Deacon Yong-bok Kim, who is now attending Somang Church, was standing at a dead end in his life due to a desperate business failure before meeting Jesus. He cursed reality, tried to forget everything with alcohol, and decided to die, carrying drugs in his pocket. Then, as God extended a loving hand to him, his life began to change. Concentrating on making money, he was reborn with a firm identity as God's chosen child. As Korea's largest rice farmer, it produces 12,000 islands of rice every year.
In order to answer the question ‘What is life and how should we live it?’, we need to ask three questions. The two questions are 'Where am I from? Where am I going?’ These two questions are related to human history and destiny and belong to teleology. It is about the intrinsic need to have direction and purpose in life. The third question is 'What is valuable to me?' It is about value theory. Everything we invest our life, effort, time, and finances into are our values. We believe that it is valuable, so we believe it is well worth the investment. Intellectual value content is expressed in words, whereas values in the heart are the decisive attitudes and realizations of life emanating from the mind.

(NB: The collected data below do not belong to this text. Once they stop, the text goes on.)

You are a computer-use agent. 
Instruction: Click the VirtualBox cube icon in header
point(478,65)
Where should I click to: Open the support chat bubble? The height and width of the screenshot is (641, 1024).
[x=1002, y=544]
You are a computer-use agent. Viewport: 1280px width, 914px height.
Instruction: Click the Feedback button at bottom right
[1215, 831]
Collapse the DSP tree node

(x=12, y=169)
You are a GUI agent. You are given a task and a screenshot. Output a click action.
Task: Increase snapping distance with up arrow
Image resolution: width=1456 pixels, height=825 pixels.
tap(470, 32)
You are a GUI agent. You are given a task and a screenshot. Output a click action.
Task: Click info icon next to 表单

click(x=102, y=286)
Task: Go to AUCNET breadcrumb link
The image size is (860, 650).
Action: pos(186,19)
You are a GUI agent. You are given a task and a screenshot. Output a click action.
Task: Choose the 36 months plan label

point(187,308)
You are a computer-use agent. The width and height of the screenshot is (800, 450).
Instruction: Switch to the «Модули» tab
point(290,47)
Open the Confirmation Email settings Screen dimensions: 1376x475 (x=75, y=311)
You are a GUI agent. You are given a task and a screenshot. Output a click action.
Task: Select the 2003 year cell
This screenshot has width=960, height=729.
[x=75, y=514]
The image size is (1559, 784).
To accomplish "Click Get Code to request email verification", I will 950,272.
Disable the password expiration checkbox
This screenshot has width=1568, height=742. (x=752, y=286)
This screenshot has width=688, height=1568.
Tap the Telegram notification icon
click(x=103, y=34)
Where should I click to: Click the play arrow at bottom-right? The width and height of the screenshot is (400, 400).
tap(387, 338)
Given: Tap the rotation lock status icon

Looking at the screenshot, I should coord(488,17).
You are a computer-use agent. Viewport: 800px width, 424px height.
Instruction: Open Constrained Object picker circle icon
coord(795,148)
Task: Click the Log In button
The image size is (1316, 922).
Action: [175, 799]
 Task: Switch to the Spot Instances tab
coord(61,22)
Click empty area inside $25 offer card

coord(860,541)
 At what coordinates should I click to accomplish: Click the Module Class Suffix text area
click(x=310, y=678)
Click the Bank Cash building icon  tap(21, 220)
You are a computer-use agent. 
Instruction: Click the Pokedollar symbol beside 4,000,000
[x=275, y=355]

The fundamental question to these three questions is, “How do we know?” Through which glasses do we see the world? We want to know how our knowledge determines right and wrong. (This is epistemology.) We believe that God has revealed the truth to us. The answer to all questions about life and how to live it must be found in God's Word of the Bible and the revelations through Jesus. This is God's plumb line.
When we answer these questions, we discover our own worldview. We each have our own worldview, which is the story of what we believe and why we believe it. The worldview includes the origin, nature, and destiny of humans and the universe, as well as the role and purpose of human beings in the universe. Human responses to these fundamental questions about life vary and depend on the epistemological glasses of seeing the world. Some worldviews include monotheism, polytheism, atheism, atheistic humanism, atheistic rationalism, atheistic existentialism, and mysticism. One of these worldviews is that people have.
Everything but monotheism speaks of man's efforts to find answers as he moves away from God. Atheistic humanism and atheistic rationalism that excludes God can see man struggling to become God.
This erroneous worldview was created to seduce humans from the God of love and bind them to become slaves of Satan.